What to work on
Bring together every line in the data that includes "Toggle".

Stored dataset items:
☆ ☆ ☆ ☆ ☆ ☆ ☆

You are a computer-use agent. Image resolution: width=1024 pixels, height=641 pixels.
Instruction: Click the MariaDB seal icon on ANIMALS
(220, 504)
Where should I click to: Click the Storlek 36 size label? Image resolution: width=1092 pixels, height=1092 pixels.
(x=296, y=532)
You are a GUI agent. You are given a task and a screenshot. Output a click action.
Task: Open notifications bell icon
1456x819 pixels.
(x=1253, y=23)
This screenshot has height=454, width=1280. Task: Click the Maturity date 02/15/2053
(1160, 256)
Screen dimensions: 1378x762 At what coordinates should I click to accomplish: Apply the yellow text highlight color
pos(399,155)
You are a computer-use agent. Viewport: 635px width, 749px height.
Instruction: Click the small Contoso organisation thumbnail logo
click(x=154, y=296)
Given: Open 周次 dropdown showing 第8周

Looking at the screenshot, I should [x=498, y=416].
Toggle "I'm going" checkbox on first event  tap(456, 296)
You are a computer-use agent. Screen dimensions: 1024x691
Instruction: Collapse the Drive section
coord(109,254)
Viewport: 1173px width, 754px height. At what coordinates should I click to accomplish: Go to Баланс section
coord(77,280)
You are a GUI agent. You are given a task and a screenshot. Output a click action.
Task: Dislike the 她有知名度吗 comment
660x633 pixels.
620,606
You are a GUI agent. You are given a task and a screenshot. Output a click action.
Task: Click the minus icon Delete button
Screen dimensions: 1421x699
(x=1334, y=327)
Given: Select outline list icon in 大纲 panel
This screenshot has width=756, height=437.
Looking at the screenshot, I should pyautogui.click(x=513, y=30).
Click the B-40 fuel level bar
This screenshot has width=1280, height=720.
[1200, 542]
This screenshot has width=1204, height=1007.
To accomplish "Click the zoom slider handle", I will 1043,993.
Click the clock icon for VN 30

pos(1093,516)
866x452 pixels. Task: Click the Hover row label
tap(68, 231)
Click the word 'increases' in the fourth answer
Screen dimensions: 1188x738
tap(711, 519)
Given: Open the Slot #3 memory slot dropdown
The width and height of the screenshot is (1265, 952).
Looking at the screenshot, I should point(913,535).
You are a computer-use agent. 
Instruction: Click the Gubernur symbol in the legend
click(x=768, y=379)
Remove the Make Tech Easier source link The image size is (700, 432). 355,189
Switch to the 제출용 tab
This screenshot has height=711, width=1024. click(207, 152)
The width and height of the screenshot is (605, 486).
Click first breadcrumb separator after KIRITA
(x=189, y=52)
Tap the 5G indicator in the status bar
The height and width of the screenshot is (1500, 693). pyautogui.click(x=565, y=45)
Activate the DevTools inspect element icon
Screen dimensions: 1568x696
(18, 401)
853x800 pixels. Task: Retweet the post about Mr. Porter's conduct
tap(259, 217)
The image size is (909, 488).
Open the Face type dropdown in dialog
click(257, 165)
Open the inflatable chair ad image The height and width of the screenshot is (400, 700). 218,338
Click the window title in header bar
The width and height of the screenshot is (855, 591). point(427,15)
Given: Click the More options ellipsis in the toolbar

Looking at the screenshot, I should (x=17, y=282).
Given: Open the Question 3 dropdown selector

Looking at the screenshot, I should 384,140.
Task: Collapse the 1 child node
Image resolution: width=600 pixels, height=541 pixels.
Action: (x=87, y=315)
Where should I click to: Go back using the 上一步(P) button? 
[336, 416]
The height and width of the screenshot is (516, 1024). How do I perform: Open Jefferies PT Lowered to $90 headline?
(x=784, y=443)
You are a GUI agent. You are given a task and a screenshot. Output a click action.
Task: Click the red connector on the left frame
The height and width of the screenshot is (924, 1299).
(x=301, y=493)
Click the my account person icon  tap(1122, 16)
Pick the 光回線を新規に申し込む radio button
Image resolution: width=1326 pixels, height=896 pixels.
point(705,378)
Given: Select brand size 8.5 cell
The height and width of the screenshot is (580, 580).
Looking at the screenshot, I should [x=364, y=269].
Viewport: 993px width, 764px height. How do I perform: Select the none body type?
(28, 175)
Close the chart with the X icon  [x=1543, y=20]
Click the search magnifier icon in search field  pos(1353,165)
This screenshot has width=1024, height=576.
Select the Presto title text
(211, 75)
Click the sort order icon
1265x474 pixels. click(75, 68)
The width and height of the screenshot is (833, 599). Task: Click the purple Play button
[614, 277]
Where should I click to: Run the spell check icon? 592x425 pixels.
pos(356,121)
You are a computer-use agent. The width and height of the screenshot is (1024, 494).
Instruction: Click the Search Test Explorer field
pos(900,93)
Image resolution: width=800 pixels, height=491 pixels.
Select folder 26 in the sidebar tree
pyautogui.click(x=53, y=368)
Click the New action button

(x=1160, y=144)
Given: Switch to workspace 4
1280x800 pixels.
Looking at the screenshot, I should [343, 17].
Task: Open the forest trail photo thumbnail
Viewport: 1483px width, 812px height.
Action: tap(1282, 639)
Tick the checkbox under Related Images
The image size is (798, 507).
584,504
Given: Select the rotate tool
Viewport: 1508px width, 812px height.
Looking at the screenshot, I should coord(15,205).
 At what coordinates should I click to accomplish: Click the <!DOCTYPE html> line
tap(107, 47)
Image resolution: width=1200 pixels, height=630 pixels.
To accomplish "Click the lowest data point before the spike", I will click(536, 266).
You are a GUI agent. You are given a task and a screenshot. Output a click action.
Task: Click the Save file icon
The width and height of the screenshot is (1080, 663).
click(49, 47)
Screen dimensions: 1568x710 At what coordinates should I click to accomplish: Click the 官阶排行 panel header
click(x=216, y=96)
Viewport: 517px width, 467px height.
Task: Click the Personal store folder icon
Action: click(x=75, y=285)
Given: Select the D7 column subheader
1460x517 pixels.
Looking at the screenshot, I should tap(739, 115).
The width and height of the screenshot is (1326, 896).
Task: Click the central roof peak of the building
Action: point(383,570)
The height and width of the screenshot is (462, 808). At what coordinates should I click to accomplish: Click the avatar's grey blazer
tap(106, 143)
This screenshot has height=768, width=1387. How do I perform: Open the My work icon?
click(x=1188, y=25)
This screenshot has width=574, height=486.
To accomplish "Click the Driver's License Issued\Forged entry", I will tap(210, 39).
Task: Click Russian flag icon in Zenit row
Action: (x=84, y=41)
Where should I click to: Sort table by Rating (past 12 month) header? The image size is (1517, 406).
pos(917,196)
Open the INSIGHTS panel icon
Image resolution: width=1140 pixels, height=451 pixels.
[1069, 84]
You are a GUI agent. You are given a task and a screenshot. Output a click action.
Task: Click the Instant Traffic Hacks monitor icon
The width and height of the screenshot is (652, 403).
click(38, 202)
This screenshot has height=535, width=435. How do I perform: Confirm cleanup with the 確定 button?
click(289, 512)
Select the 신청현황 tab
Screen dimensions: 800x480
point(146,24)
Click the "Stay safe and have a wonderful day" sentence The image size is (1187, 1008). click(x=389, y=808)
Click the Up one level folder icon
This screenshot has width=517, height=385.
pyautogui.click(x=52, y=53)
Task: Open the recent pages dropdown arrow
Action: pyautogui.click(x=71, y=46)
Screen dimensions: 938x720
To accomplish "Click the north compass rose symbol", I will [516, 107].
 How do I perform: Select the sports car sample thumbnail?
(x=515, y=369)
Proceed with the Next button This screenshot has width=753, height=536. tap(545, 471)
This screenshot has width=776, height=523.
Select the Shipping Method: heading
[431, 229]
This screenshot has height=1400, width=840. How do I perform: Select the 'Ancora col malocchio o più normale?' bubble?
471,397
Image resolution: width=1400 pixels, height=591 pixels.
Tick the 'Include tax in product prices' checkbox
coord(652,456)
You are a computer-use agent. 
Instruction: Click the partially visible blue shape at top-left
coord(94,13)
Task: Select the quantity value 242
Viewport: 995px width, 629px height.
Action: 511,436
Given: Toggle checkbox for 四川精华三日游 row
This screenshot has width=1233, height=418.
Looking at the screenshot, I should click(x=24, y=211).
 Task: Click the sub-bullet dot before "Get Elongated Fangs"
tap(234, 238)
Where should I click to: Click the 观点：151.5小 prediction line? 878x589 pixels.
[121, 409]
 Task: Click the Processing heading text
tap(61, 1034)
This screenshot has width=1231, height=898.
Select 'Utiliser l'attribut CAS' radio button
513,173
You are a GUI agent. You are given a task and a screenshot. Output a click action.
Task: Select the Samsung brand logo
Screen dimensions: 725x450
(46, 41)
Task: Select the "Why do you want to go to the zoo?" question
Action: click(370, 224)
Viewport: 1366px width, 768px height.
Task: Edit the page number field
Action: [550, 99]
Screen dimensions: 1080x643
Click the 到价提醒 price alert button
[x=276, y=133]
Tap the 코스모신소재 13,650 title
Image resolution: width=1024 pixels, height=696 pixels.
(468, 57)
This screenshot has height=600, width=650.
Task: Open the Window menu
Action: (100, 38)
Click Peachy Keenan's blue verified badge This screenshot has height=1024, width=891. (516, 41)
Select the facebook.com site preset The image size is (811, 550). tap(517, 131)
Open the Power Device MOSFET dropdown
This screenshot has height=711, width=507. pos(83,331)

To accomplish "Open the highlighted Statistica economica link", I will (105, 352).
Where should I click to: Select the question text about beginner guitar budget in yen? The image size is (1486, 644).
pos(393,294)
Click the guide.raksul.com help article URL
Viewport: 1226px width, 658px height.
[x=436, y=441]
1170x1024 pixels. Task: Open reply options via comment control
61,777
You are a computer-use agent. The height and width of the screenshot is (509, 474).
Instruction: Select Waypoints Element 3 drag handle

☆ ☆ ☆ ☆ ☆ ☆ ☆

Exercise response
Toggle "I'm going" checkbox on first event  tap(456, 296)
Given: Toggle checkbox for 四川精华三日游 row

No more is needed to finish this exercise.